• _Task directions_: Rewrite the rows from the line containing "Open the Blog menu item" through the line containing "[x=58, y=124]", changing "GUI agent" to "screen agent" and leaving everything else as it is.

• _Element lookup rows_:
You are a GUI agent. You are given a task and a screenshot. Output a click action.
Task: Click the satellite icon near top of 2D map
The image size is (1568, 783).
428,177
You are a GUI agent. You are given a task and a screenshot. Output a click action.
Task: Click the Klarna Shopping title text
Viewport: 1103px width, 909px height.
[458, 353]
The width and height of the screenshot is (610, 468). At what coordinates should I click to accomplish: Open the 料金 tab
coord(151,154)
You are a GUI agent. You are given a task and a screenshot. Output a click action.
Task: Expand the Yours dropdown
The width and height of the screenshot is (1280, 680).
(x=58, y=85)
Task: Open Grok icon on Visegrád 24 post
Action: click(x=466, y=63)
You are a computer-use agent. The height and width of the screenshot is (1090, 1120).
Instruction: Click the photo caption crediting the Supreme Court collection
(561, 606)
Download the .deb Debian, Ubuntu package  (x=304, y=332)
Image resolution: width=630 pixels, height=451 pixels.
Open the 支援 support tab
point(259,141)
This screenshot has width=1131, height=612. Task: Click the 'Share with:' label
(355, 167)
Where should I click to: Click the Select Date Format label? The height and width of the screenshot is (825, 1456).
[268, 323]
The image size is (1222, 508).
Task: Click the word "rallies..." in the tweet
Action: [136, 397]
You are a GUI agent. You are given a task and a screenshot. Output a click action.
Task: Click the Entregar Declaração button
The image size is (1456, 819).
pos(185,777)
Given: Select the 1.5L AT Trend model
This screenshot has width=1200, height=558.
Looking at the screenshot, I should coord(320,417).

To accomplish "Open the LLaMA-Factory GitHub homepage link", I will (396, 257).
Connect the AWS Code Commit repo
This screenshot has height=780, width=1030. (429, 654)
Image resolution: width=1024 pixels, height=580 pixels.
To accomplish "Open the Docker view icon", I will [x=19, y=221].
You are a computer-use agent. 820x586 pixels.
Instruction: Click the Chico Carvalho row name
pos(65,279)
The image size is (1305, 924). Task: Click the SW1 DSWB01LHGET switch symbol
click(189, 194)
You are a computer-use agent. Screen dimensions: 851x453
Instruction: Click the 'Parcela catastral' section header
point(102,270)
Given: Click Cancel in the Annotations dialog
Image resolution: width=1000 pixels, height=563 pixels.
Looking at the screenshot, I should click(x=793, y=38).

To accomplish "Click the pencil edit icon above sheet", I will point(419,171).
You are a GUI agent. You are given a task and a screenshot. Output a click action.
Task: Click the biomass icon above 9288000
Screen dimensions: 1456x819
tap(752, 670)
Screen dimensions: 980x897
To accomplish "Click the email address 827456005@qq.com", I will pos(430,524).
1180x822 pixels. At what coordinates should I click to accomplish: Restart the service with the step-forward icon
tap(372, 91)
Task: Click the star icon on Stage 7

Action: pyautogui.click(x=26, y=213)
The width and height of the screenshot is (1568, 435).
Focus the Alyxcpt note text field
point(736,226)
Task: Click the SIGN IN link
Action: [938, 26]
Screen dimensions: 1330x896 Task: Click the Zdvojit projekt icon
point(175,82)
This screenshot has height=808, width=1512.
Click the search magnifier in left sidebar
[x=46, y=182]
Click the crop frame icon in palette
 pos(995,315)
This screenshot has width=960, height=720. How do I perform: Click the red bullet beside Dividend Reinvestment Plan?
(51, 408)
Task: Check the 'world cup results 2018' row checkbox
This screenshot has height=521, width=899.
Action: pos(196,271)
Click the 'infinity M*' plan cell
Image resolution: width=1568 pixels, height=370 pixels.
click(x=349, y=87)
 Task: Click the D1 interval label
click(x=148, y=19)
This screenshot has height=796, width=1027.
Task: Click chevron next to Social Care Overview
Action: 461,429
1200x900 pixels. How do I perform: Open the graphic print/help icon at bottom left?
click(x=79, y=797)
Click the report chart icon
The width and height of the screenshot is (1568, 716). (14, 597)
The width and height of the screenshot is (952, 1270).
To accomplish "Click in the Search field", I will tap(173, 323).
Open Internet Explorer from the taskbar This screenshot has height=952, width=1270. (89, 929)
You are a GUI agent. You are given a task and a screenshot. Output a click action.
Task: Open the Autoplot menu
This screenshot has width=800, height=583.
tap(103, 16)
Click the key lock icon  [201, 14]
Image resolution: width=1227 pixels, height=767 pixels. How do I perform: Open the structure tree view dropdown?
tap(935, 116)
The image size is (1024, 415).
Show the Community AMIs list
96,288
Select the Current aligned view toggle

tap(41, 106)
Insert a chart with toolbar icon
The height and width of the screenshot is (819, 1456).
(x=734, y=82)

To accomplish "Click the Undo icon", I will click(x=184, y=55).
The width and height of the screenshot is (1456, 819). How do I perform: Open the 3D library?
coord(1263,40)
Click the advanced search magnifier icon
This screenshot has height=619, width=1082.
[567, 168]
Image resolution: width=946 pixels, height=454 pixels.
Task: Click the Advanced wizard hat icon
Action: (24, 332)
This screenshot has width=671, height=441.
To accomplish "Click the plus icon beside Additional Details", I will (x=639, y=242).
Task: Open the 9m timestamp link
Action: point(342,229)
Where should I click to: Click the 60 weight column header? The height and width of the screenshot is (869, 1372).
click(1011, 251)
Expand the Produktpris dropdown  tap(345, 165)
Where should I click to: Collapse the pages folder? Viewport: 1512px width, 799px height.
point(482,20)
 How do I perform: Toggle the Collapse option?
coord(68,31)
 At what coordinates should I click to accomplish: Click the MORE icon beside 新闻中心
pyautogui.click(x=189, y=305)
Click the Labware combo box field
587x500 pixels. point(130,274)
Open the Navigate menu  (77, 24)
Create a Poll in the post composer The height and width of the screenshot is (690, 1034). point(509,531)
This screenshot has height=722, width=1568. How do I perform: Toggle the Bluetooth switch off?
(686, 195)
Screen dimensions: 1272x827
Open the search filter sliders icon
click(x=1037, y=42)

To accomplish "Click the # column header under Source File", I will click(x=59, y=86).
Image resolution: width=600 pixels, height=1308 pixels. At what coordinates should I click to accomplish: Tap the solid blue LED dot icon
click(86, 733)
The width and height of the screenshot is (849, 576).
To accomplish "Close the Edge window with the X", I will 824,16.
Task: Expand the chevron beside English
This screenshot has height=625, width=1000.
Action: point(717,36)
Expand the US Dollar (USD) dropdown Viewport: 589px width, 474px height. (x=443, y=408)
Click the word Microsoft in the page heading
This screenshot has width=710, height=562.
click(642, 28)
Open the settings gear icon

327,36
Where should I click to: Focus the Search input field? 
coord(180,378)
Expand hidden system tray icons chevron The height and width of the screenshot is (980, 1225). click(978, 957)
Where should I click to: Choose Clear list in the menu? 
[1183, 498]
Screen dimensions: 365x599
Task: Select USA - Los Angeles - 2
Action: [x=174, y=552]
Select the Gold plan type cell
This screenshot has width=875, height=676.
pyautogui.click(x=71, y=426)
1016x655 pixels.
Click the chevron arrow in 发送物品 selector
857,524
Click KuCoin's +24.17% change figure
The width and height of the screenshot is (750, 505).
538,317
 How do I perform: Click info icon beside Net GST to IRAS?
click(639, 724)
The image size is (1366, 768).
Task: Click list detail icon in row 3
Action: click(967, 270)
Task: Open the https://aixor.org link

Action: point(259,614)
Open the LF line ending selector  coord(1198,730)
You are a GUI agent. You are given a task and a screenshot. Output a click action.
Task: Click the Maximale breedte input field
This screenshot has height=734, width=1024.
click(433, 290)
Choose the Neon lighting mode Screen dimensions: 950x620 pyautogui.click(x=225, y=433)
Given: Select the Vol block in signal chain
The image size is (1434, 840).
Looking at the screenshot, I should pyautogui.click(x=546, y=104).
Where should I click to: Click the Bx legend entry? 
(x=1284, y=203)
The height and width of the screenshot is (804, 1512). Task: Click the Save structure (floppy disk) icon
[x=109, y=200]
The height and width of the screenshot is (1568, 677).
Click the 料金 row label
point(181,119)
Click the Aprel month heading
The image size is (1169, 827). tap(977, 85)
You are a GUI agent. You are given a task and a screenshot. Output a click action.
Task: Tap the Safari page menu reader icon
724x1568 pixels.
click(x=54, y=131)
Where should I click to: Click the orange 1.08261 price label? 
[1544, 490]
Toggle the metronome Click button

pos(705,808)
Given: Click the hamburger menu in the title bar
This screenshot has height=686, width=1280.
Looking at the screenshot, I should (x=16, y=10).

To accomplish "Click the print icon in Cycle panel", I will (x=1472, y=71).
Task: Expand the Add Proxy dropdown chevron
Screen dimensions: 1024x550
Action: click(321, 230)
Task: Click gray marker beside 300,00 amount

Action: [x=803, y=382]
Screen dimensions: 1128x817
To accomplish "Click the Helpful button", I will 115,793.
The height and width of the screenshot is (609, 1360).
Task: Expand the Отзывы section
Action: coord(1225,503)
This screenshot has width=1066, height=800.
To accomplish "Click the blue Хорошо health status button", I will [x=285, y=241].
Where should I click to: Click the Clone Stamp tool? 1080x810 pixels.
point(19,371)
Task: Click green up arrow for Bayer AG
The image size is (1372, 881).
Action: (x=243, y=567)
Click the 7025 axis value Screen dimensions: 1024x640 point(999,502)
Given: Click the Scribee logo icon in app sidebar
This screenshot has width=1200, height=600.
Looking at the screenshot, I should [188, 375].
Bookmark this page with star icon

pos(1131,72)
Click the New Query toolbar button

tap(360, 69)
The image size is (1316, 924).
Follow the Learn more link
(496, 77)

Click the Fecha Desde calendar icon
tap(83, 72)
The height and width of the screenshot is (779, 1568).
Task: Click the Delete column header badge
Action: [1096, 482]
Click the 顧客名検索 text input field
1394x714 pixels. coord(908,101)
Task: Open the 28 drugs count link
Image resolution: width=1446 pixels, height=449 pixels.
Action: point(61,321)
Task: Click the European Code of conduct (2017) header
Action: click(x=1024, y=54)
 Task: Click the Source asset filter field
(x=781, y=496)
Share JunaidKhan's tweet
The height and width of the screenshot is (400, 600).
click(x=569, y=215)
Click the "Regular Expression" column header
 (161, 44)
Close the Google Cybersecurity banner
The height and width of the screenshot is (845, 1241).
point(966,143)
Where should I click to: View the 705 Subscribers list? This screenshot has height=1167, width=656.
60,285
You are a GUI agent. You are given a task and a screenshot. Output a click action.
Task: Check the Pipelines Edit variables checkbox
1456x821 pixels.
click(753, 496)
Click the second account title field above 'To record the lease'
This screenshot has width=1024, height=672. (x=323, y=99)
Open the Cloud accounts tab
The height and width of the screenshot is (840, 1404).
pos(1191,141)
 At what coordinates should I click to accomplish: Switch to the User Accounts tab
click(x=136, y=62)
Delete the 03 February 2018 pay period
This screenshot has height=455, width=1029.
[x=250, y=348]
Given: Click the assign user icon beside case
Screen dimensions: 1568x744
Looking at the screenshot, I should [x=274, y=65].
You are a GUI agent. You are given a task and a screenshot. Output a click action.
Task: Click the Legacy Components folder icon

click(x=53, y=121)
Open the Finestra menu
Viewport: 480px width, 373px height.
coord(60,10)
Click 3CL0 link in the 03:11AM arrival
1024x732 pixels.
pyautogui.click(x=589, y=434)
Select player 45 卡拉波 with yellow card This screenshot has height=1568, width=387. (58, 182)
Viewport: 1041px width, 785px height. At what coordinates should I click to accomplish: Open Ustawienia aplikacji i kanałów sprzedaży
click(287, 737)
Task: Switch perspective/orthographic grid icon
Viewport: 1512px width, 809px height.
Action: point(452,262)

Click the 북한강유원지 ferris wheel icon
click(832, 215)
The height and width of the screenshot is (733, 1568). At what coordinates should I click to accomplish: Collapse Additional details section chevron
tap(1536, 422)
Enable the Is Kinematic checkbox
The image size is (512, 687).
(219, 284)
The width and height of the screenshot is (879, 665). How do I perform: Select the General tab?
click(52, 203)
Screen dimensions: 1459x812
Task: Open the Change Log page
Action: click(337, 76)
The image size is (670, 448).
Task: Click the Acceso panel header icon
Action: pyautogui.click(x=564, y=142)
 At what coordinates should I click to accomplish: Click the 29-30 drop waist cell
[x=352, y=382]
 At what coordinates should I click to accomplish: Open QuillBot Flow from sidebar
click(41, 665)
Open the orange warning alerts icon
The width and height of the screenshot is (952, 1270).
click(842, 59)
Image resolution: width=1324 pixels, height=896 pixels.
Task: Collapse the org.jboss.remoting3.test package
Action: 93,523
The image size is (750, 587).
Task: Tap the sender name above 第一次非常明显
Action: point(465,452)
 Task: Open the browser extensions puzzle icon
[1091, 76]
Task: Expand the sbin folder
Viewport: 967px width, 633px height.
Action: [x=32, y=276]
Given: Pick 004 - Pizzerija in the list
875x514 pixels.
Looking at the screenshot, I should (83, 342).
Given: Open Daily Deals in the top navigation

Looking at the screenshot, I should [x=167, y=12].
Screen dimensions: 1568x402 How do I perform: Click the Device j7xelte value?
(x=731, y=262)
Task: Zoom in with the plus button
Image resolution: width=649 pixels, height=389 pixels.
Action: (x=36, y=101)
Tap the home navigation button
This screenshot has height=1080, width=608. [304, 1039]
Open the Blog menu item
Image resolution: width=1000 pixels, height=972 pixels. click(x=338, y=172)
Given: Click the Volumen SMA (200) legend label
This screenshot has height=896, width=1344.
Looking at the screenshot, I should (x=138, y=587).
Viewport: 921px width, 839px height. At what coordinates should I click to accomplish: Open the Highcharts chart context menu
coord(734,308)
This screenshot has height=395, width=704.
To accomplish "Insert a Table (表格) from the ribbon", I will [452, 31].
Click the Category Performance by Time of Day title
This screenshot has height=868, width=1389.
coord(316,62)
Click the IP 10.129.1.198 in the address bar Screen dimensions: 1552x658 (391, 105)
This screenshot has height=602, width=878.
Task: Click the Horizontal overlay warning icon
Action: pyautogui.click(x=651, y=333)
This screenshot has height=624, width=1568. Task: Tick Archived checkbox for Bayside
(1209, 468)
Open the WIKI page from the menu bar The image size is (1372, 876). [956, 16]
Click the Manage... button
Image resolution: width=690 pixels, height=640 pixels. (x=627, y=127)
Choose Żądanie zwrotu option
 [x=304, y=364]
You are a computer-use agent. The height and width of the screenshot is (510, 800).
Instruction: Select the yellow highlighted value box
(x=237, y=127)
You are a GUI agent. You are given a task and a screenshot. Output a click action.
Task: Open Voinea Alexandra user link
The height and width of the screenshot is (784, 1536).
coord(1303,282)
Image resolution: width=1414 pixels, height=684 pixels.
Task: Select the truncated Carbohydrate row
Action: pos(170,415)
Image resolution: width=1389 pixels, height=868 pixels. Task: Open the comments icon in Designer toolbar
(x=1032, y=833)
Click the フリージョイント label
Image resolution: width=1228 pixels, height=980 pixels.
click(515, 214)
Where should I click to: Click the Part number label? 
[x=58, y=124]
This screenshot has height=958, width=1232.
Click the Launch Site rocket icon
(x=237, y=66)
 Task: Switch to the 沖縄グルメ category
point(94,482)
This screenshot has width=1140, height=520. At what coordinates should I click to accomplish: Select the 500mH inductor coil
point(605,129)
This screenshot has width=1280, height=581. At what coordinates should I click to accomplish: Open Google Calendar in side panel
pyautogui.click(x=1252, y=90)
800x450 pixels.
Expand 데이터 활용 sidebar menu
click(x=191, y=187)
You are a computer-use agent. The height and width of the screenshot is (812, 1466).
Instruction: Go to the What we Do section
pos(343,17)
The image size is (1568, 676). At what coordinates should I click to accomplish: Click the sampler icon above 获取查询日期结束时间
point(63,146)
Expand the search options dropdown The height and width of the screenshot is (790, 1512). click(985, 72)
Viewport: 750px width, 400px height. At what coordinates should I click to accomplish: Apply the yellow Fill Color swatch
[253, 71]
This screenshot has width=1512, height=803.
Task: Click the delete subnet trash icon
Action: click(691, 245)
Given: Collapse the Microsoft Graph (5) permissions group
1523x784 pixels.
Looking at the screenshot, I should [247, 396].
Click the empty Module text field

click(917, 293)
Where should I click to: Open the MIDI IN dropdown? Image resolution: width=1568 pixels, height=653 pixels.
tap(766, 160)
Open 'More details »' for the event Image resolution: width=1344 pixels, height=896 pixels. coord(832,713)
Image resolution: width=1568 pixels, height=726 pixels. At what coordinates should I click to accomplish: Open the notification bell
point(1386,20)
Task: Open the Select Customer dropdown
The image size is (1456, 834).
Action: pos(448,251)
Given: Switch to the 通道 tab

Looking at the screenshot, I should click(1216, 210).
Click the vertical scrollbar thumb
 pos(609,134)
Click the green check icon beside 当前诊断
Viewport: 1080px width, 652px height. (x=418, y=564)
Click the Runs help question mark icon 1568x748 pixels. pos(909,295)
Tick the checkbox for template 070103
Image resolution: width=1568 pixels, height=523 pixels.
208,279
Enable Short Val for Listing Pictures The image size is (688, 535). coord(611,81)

• _Response below_:
Open the Blog menu item
Image resolution: width=1000 pixels, height=972 pixels. click(x=338, y=172)
Given: Click the Volumen SMA (200) legend label
This screenshot has height=896, width=1344.
Looking at the screenshot, I should (x=138, y=587).
Viewport: 921px width, 839px height. At what coordinates should I click to accomplish: Open the Highcharts chart context menu
coord(734,308)
This screenshot has height=395, width=704.
To accomplish "Insert a Table (表格) from the ribbon", I will [452, 31].
Click the Category Performance by Time of Day title
This screenshot has height=868, width=1389.
coord(316,62)
Click the IP 10.129.1.198 in the address bar Screen dimensions: 1552x658 (391, 105)
This screenshot has height=602, width=878.
Task: Click the Horizontal overlay warning icon
Action: pyautogui.click(x=651, y=333)
This screenshot has height=624, width=1568. Task: Tick Archived checkbox for Bayside
(1209, 468)
Open the WIKI page from the menu bar The image size is (1372, 876). [956, 16]
Click the Manage... button
Image resolution: width=690 pixels, height=640 pixels. (x=627, y=127)
Choose Żądanie zwrotu option
 [x=304, y=364]
You are a computer-use agent. The height and width of the screenshot is (510, 800).
Instruction: Select the yellow highlighted value box
(x=237, y=127)
You are a screen agent. You are given a task and a screenshot. Output a click action.
Task: Open Voinea Alexandra user link
The height and width of the screenshot is (784, 1536).
coord(1303,282)
Image resolution: width=1414 pixels, height=684 pixels.
Task: Select the truncated Carbohydrate row
Action: pos(170,415)
Image resolution: width=1389 pixels, height=868 pixels. Task: Open the comments icon in Designer toolbar
(x=1032, y=833)
Click the フリージョイント label
Image resolution: width=1228 pixels, height=980 pixels.
click(515, 214)
Where should I click to: Click the Part number label? 
[x=58, y=124]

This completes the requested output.